Baumberg (also Monheim-Baumberg) is part of the city of Monheim am Rhein in the district of Mettmann in North Rhine-Westphalia (Germany) at the southern border of Düsseldorf, placed on the eastern bank of the river Rhine. Baumberg consists of an area of about 6 km², with about 13000 residents (2005).

History 
Baumberg was first recorded in 1296 as "Boimberg", a village part of the Earldom of Berg. The tower of the Catholic Church St Dionysius was built in the 12th century. Until the 20th century Baumberg was a rural village, inhabited by mainly fishermen, (goat-)farmers and traditional craftsmen like basket-makers. At the end of the 19th century about 1000 people were living in Baumberg, at the end of World War II it were about 1,200 and 98 per cent of them were Catholics. In 1951 Baumberg became part of southern neighbouring Monheim. The federal social housing projects in the late 1960s boosted population from 5,000 residents in 1965 to 10,000 in 1969.

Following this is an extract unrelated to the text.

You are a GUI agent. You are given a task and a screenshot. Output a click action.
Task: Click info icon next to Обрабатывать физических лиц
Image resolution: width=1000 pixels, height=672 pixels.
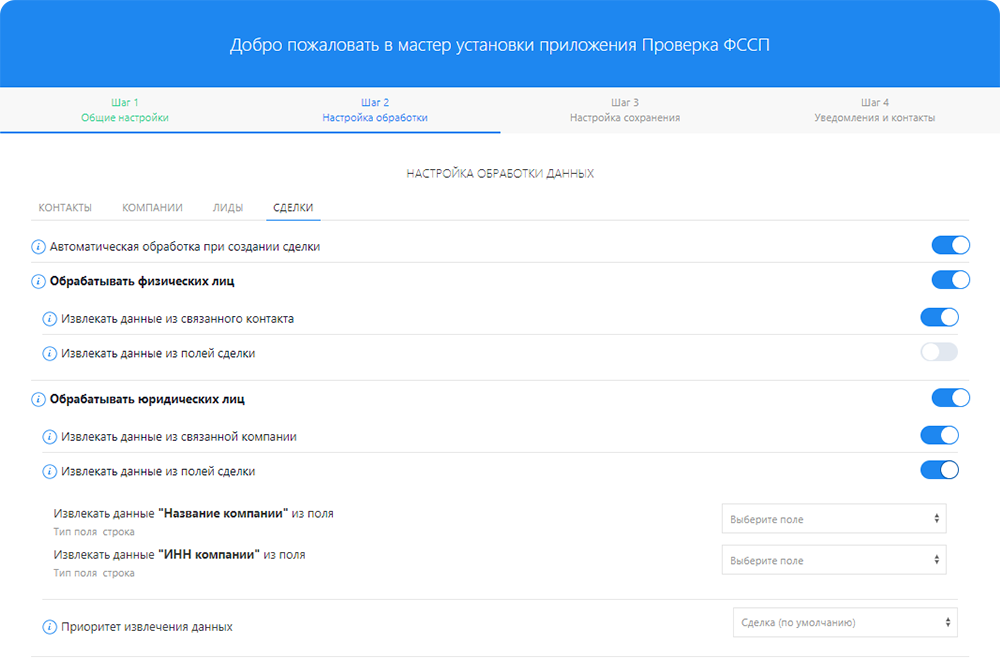[39, 281]
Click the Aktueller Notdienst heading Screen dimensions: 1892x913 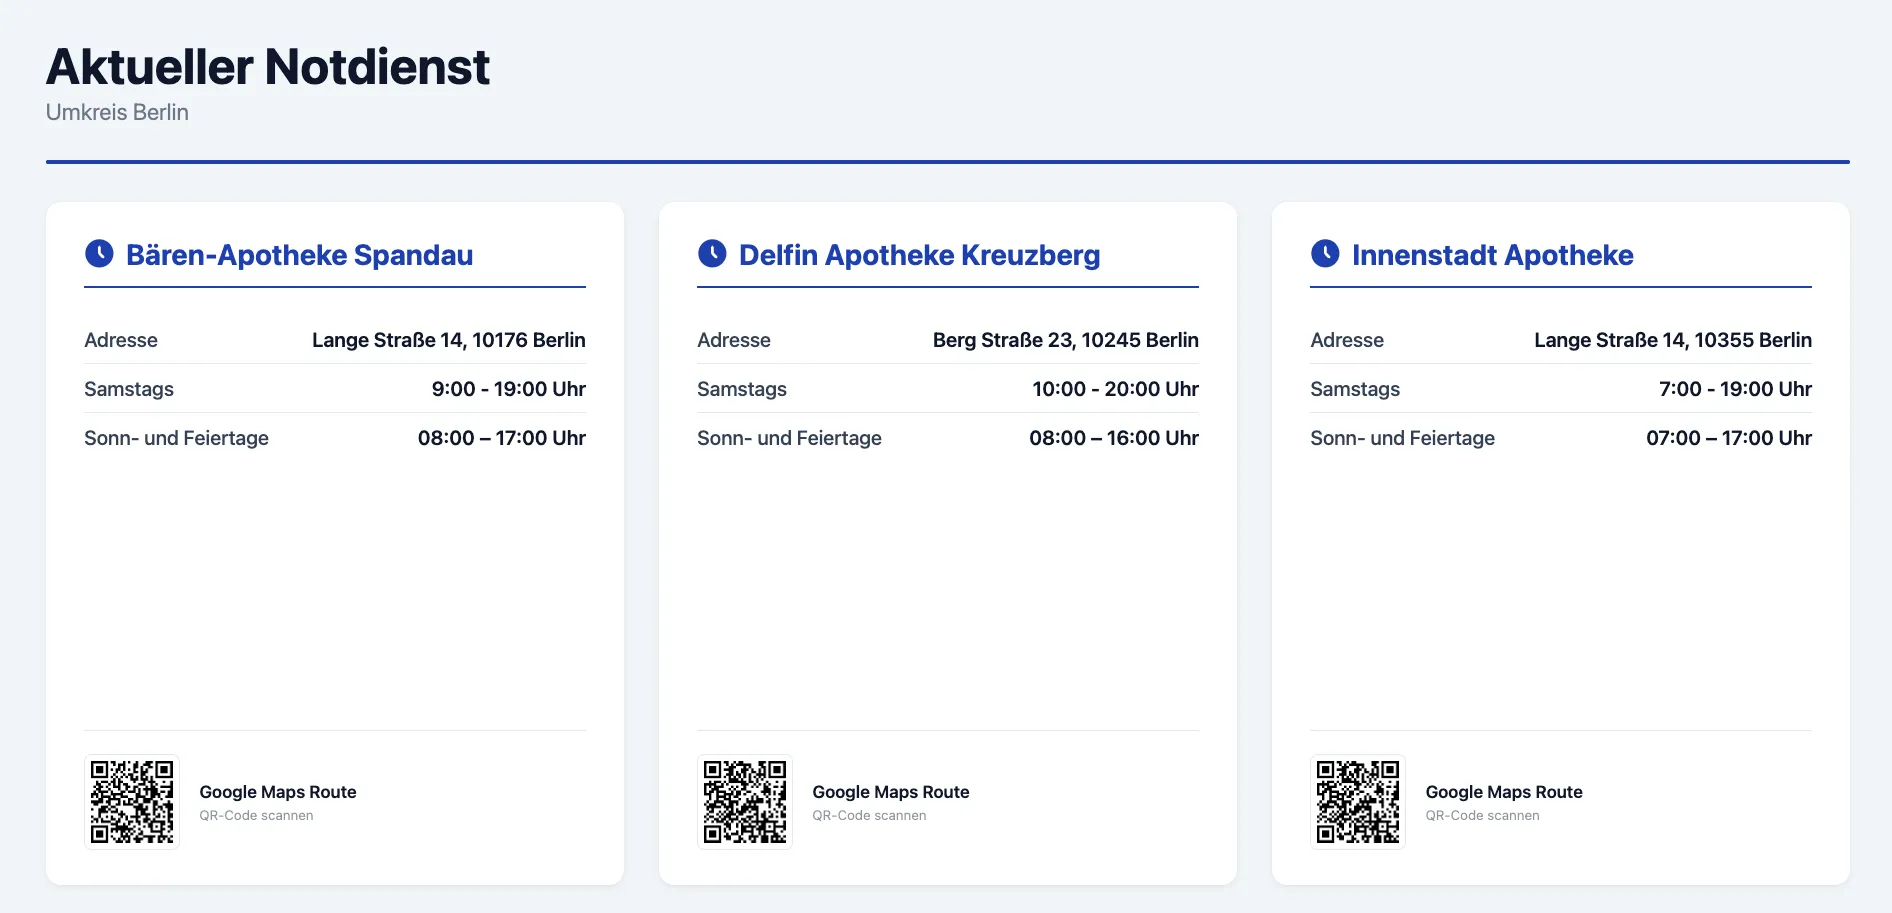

In the eastern part of Baumberg a new quarter with block of flats and terraced houses, the so-called Austrian quarter, was created from the late 1970s t the 1990s.

Today Baumberg is mainly a residential area with many commuters to Düsseldorf, Cologne and the Ruhr area.

Places of Interest
 Friedenskirche - The Friedenskirche (Peace Church) is a protestant church in Monheim-Baumberg, built from 1968 to 1974 according to the plans of Walter Maria Foerderer and an outstanding example of Brutalism in the Rhineland.

 Bürgerhaus - The citizens' meeting house was also built in the Eighties. It is used for events by associations and can be rented by the citizens for celebrations, too.